▶ **Work to be completed**: Output every line of the entries below as a JSON list of strings, one string per line, leaving out blank lines.

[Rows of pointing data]
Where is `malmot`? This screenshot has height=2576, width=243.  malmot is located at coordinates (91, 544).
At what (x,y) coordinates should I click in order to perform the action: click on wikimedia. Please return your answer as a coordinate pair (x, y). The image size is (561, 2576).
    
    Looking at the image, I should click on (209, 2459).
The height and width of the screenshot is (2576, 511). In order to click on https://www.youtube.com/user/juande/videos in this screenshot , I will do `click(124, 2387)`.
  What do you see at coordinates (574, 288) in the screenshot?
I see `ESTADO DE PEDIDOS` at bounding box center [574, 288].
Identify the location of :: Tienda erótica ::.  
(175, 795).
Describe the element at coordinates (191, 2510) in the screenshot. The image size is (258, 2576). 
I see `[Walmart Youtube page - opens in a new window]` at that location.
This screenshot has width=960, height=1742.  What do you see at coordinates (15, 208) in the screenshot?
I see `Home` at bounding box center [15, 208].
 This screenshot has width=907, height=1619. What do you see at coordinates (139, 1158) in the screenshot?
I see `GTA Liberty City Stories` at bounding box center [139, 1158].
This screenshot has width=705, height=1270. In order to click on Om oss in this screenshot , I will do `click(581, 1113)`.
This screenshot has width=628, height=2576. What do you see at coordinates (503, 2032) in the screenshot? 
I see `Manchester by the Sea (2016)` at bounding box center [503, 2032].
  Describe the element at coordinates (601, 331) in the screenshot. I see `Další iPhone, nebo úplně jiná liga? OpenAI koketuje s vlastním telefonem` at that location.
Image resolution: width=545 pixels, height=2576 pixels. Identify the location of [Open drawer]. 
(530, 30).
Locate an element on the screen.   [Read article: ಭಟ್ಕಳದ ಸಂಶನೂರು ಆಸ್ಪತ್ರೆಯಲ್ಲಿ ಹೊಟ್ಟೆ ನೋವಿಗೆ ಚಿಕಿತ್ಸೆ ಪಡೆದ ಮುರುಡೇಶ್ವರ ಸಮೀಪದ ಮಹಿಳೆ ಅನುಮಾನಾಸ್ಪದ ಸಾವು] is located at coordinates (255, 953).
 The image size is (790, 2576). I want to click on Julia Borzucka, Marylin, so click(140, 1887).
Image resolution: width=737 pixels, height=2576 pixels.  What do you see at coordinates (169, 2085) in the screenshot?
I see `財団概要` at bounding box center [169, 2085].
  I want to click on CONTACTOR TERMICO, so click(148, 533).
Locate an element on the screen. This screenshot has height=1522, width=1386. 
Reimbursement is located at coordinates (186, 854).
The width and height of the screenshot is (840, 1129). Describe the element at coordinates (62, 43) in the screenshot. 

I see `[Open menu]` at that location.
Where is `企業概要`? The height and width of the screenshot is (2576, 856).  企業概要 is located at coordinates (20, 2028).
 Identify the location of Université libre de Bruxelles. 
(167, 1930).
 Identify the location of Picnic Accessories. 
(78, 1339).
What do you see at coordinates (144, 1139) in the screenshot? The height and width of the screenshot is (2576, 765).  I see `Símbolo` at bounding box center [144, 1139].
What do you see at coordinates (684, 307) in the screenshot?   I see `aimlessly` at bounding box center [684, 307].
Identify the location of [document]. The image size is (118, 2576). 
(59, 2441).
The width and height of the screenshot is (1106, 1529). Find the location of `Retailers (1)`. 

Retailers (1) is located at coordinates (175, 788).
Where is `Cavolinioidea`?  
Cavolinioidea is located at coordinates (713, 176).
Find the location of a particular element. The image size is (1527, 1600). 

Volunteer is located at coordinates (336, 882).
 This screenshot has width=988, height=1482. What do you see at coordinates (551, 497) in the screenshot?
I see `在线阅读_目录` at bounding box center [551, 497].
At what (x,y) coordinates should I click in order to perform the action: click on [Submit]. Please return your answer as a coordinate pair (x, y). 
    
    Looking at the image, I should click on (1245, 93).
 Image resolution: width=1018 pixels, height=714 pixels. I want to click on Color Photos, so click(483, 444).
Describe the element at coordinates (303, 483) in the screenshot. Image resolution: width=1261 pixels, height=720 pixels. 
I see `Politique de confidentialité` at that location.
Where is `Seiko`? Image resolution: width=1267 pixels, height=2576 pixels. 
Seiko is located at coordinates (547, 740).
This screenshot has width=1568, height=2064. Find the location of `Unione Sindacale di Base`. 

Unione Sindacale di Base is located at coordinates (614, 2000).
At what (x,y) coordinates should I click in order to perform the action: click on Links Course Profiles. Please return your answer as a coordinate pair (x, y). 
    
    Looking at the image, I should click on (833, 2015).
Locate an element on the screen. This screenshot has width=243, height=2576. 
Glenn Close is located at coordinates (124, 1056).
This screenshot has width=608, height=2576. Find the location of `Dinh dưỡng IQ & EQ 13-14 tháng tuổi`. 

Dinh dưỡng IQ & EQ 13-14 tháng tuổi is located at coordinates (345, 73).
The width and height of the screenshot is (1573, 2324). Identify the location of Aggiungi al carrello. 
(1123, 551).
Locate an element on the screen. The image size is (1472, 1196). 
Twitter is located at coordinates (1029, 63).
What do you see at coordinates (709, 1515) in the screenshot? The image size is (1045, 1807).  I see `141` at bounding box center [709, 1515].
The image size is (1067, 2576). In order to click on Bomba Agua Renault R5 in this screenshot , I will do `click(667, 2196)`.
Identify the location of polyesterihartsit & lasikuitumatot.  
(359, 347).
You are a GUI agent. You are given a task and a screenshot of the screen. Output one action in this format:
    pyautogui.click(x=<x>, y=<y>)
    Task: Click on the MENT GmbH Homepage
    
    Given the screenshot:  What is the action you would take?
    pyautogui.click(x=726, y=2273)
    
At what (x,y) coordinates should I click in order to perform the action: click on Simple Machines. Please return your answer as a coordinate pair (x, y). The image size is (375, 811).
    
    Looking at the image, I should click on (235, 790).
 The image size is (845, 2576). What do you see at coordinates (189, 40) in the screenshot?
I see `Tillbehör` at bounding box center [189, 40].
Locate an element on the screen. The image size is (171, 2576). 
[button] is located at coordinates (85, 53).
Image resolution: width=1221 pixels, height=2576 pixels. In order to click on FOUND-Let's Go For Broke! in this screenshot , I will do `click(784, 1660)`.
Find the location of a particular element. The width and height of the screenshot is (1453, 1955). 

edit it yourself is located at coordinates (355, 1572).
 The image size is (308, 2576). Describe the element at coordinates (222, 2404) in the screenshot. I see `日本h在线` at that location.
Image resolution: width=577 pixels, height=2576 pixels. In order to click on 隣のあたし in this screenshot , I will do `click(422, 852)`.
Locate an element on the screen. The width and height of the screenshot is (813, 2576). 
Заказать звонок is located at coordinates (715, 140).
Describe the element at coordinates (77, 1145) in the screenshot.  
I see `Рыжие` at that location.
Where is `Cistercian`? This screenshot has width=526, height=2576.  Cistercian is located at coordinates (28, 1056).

▶ **Answer in full**:
[
  "Where is `malmot`? This screenshot has height=2576, width=243.  malmot is located at coordinates (91, 544).",
  "At what (x,y) coordinates should I click in order to perform the action: click on wikimedia. Please return your answer as a coordinate pair (x, y). The image size is (561, 2576).",
  "    Looking at the image, I should click on (209, 2459).",
  "The height and width of the screenshot is (2576, 511). In order to click on https://www.youtube.com/user/juande/videos in this screenshot , I will do `click(124, 2387)`.",
  "  What do you see at coordinates (574, 288) in the screenshot?",
  "I see `ESTADO DE PEDIDOS` at bounding box center [574, 288].",
  "Identify the location of :: Tienda erótica ::.  ",
  "(175, 795).",
  "Describe the element at coordinates (191, 2510) in the screenshot. The image size is (258, 2576). ",
  "I see `[Walmart Youtube page - opens in a new window]` at that location.",
  "This screenshot has width=960, height=1742.  What do you see at coordinates (15, 208) in the screenshot?",
  "I see `Home` at bounding box center [15, 208].",
  " This screenshot has width=907, height=1619. What do you see at coordinates (139, 1158) in the screenshot?",
  "I see `GTA Liberty City Stories` at bounding box center [139, 1158].",
  "This screenshot has width=705, height=1270. In order to click on Om oss in this screenshot , I will do `click(581, 1113)`.",
  "This screenshot has width=628, height=2576. What do you see at coordinates (503, 2032) in the screenshot? ",
  "I see `Manchester by the Sea (2016)` at bounding box center [503, 2032].",
  "  Describe the element at coordinates (601, 331) in the screenshot. I see `Další iPhone, nebo úplně jiná liga? OpenAI koketuje s vlastním telefonem` at that location.",
  "Image resolution: width=545 pixels, height=2576 pixels. Identify the location of [Open drawer]. ",
  "(530, 30).",
  "Locate an element on the screen.   [Read article: ಭಟ್ಕಳದ ಸಂಶನೂರು ಆಸ್ಪತ್ರೆಯಲ್ಲಿ ಹೊಟ್ಟೆ ನೋವಿಗೆ ಚಿಕಿತ್ಸೆ ಪಡೆದ ಮುರುಡೇಶ್ವರ ಸಮೀಪದ ಮಹಿಳೆ ಅನುಮಾನಾಸ್ಪದ ಸಾವು] is located at coordinates (255, 953).",
  " The image size is (790, 2576). I want to click on Julia Borzucka, Marylin, so click(140, 1887).",
  "Image resolution: width=737 pixels, height=2576 pixels.  What do you see at coordinates (169, 2085) in the screenshot?",
  "I see `財団概要` at bounding box center [169, 2085].",
  "  I want to click on CONTACTOR TERMICO, so click(148, 533).",
  "Locate an element on the screen. This screenshot has height=1522, width=1386. ",
  "Reimbursement is located at coordinates (186, 854).",
  "The width and height of the screenshot is (840, 1129). Describe the element at coordinates (62, 43) in the screenshot. ",
  "I see `[Open menu]` at that location.",
  "Where is `企業概要`? The height and width of the screenshot is (2576, 856).  企業概要 is located at coordinates (20, 2028).",
  " Identify the location of Université libre de Bruxelles. ",
  "(167, 1930).",
  " Identify the location of Picnic Accessories. ",
  "(78, 1339).",
  "What do you see at coordinates (144, 1139) in the screenshot? The height and width of the screenshot is (2576, 765).  I see `Símbolo` at bounding box center [144, 1139].",
  "What do you see at coordinates (684, 307) in the screenshot?   I see `aimlessly` at bounding box center [684, 307].",
  "Identify the location of [document]. The image size is (118, 2576). ",
  "(59, 2441).",
  "The width and height of the screenshot is (1106, 1529). Find the location of `Retailers (1)`. ",
  "Retailers (1) is located at coordinates (175, 788).",
  "Where is `Cavolinioidea`?  ",
  "Cavolinioidea is located at coordinates (713, 176).",
  "Find the location of a particular element. The image size is (1527, 1600). ",
  "Volunteer is located at coordinates (336, 882).",
  " This screenshot has width=988, height=1482. What do you see at coordinates (551, 497) in the screenshot?",
  "I see `在线阅读_目录` at bounding box center [551, 497].",
  "At what (x,y) coordinates should I click in order to perform the action: click on [Submit]. Please return your answer as a coordinate pair (x, y). ",
  "    Looking at the image, I should click on (1245, 93).",
  " Image resolution: width=1018 pixels, height=714 pixels. I want to click on Color Photos, so click(483, 444).",
  "Describe the element at coordinates (303, 483) in the screenshot. Image resolution: width=1261 pixels, height=720 pixels. ",
  "I see `Politique de confidentialité` at that location.",
  "Where is `Seiko`? Image resolution: width=1267 pixels, height=2576 pixels. ",
  "Seiko is located at coordinates (547, 740).",
  "This screenshot has width=1568, height=2064. Find the location of `Unione Sindacale di Base`. ",
  "Unione Sindacale di Base is located at coordinates (614, 2000).",
  "At what (x,y) coordinates should I click in order to perform the action: click on Links Course Profiles. Please return your answer as a coordinate pair (x, y). ",
  "    Looking at the image, I should click on (833, 2015).",
  "Locate an element on the screen. This screenshot has width=243, height=2576. ",
  "Glenn Close is located at coordinates (124, 1056).",
  "This screenshot has width=608, height=2576. Find the location of `Dinh dưỡng IQ & EQ 13-14 tháng tuổi`. ",
  "Dinh dưỡng IQ & EQ 13-14 tháng tuổi is located at coordinates (345, 73).",
  "The width and height of the screenshot is (1573, 2324). Identify the location of Aggiungi al carrello. ",
  "(1123, 551).",
  "Locate an element on the screen. The image size is (1472, 1196). ",
  "Twitter is located at coordinates (1029, 63).",
  "What do you see at coordinates (709, 1515) in the screenshot? The image size is (1045, 1807).  I see `141` at bounding box center [709, 1515].",
  "The image size is (1067, 2576). In order to click on Bomba Agua Renault R5 in this screenshot , I will do `click(667, 2196)`.",
  "Identify the location of polyesterihartsit & lasikuitumatot.  ",
  "(359, 347).",
  "You are a GUI agent. You are given a task and a screenshot of the screen. Output one action in this format:",
  "    pyautogui.click(x=<x>, y=<y>)",
  "    Task: Click on the MENT GmbH Homepage",
  "    Given the screenshot:  What is the action you would take?",
  "    pyautogui.click(x=726, y=2273)",
  "At what (x,y) coordinates should I click in order to perform the action: click on Simple Machines. Please return your answer as a coordinate pair (x, y). The image size is (375, 811).",
  "    Looking at the image, I should click on (235, 790).",
  " The image size is (845, 2576). What do you see at coordinates (189, 40) in the screenshot?",
  "I see `Tillbehör` at bounding box center [189, 40].",
  "Locate an element on the screen. The image size is (171, 2576). ",
  "[button] is located at coordinates (85, 53).",
  "Image resolution: width=1221 pixels, height=2576 pixels. In order to click on FOUND-Let's Go For Broke! in this screenshot , I will do `click(784, 1660)`.",
  "Find the location of a particular element. The width and height of the screenshot is (1453, 1955). ",
  "edit it yourself is located at coordinates (355, 1572).",
  " The image size is (308, 2576). Describe the element at coordinates (222, 2404) in the screenshot. I see `日本h在线` at that location.",
  "Image resolution: width=577 pixels, height=2576 pixels. In order to click on 隣のあたし in this screenshot , I will do `click(422, 852)`.",
  "Locate an element on the screen. The width and height of the screenshot is (813, 2576). ",
  "Заказать звонок is located at coordinates (715, 140).",
  "Describe the element at coordinates (77, 1145) in the screenshot.  ",
  "I see `Рыжие` at that location.",
  "Where is `Cistercian`? This screenshot has width=526, height=2576.  Cistercian is located at coordinates (28, 1056)."
]